2007-07-22 07:37:49 · 3 answers · asked by KhUsH 1 in Politics & Government Politics

3 answers

""Liberty, the Fair Maid of Kansas in the Hands of the Border Ruffians"

This political cartoon by John L. Magee is a bitter indictment of the Democratic administration's responsibility for violence and bloodshed in Kansas in the wake of the 1854 Kansas-Nebraska Act."
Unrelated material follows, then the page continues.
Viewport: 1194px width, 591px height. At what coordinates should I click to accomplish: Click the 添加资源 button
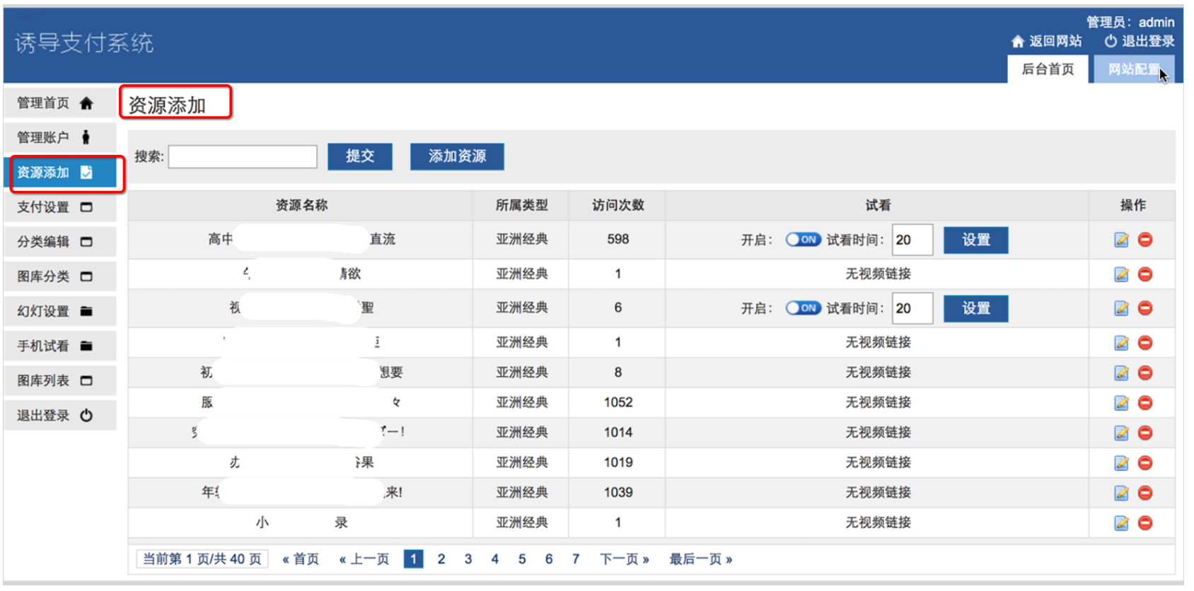click(x=457, y=156)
2007-07-22 07:45:14 · answer #1 · answered by Anonymous · 1 0

Well it has to do with the Kanas-Nebraska Act of 1854 by Stephen Douglas. It made Nebraska come in as a free state and Kanas was up to popular soveigny, meaning people voted on the issue of salvery. The proslaverites from Missouri, a slave state by the missouri compromise of 1820, flooded over the border to vote in state legislature on the issue thus challenging to free soilers in kanas. The issue errupted in the "Bleeding Kanas issue". In congress Charles Sumner wrote the speech "Crimes Againest Kanas" that insulted the south carolina and it's congressman. Sumner was then beaten with a cane by the nephew of the congressman Preston Brooks. The issue exploded and Sumner became a matyr of the whole sitaution in the North. Meanwhile in Kanas the pro-slaverites set up a gov. in Lemcopten, KA and the free soilers had a gov. in Lawerence, KA. The proslaverites illegally passed the Lecompten Constitution in 1857 which declared Kanas a slave state and tehn sacked the township of the freesoilers. In realiation John Brown, an aboltionist from the Ohio Valley who would later be invovled in the 1849 siege of Harpers Ferry, and his followers laid siege in kanas and started the pottawatomie massacre, murdering proslaverite families. In mid-1859, the Wyandotte Constitution was drafted this document represented the prevailing abolitionist view. It was approved by the electorate by a 2-to-1 margin, and Kansas entered the Union as a free state pursuant to its terms on January 29, 1861. Hope this helps.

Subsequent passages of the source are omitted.